### Exercise requirements
Output every line below as it stands, dropping only the images.

-----

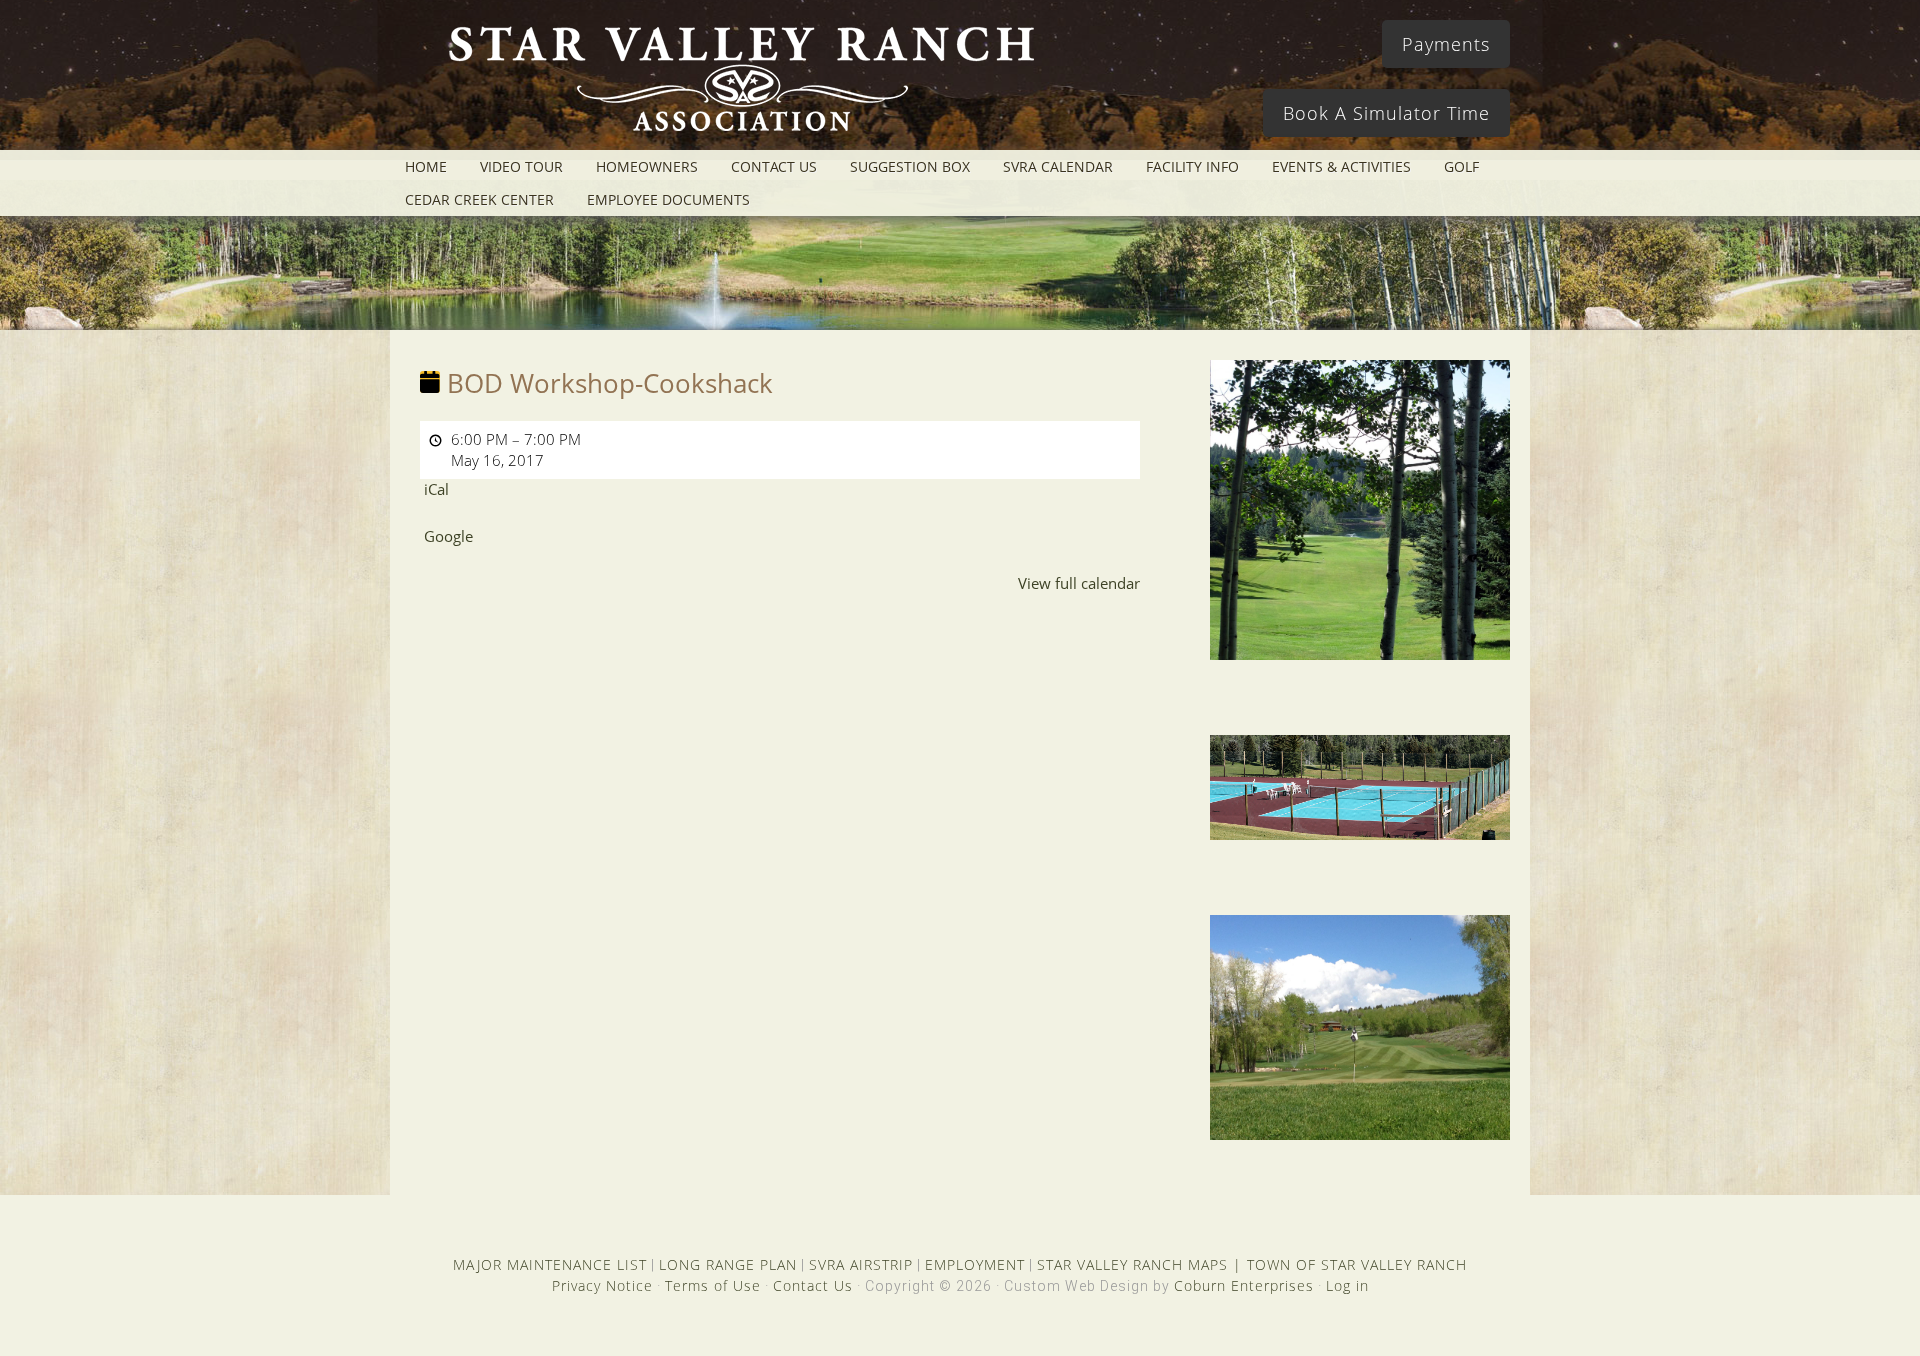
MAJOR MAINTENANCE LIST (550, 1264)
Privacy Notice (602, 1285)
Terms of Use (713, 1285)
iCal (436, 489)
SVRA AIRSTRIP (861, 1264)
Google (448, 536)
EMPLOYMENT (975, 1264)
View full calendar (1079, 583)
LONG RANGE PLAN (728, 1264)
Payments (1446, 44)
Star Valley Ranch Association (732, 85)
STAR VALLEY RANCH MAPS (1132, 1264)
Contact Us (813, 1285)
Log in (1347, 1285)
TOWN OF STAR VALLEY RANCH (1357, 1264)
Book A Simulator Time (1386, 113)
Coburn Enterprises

-----

### Output for this task
MAJOR MAINTENANCE LIST (550, 1264)
Privacy Notice (602, 1285)
Terms of Use (713, 1285)
iCal (436, 489)
SVRA AIRSTRIP (861, 1264)
Google (448, 536)
EMPLOYMENT (975, 1264)
View full calendar (1079, 583)
LONG RANGE PLAN (728, 1264)
Payments (1446, 44)
Star Valley Ranch Association (732, 85)
STAR VALLEY RANCH MAPS (1132, 1264)
Contact Us (813, 1285)
Log in (1347, 1285)
TOWN OF STAR VALLEY RANCH (1357, 1264)
Book A Simulator Time (1386, 113)
Coburn Enterprises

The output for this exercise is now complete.